Newline in Echo: When to use -n, when to use \c

echo: -n or \c

22 Apr 2018

Fortunately, this is becoming less of a problem, but it is worth being aware of, particularly if you are writing scripts for older Unix systems.

When you use the echo statement, a newline is added at the end of the command. That is to say, if your script looks like this:

#!/bin/sh
echo Hello
echo World

Then the output will be:

Hello
World

and not:

HelloWorld

Often, that is exactly what you want, but sometimes you want the echo to not insert that newline automatically.

There is a fix for this ... well, more accurately, there are two fixes for this.

First, you need to be aware that echo is implemented by most shells (as a shell builtin command) and also by the operating system (typically as /bin/echo). So the exact behaviour depends upon what shell you are using, whether it's set to use the builtin echo or the native /bin/echo, and in that situation, you need to know what operating system your script is running on, and how it implements this feature.

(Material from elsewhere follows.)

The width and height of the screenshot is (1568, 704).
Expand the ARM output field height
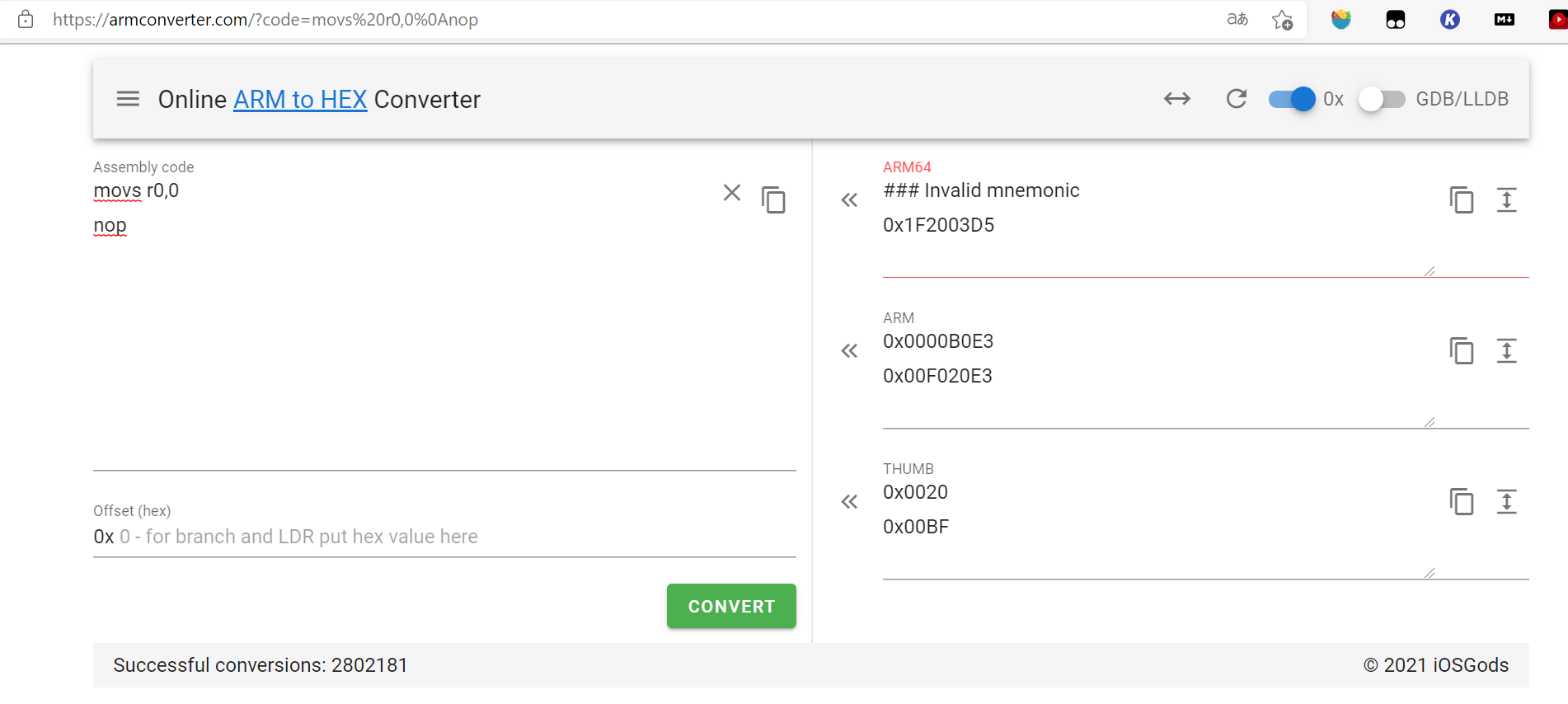(x=1506, y=350)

Some implementations use echo -n message to tell echo not to append a newline; others don't have -n, so you have to use echo message \c to do the same thing. Most of the time, you will want echo -n, but if you need your script to be fully portable, you need to allow for both:

#!/bin/sh
echo -n "Enter your name: "
read name
echo "Hello, $name"

This will work on some systems, and will look like this:

Enter your name: Steve
Hello, Steve

However, on other systems, it will look like this, which is not ideal:

-n Enter your name: Steve
Hello, Steve

On other systems, you need to write the code like this:

echo "Enter your name: \c"
read name
echo "Hello, $name"

This will provide the right results on those systems, but may give the wrong output on other systems (where \c does not have any special significance, it will be interpreted as a literal c character).

Well, that's a pain. Here's a workaround which will work on both:

if [ "`echo -n`" = "-n" ]; then
  n=""
  c="\c"
else
  n="-n"
  c=""
fi

echo $n "Enter your name: $c"
read name
echo "Hello, $name"

If echo -n wasn't interpreted by echo, it would just display the literal text -n. If so, $n is set to the empty string, and $c is set to \c.

In this instance, the echo $n "Enter your name: $c" command will be parsed as:

echo -n "Enter your name: "

Otherwise, echo did interpret -n as an argument telling it to change its behaviour, so $n is set to -n, and $c is set to the empty string. The echo $n "Enter your name: $c" command will be parsed as:

echo "Enter your name: \c"

Either way, the desired result has been achieved.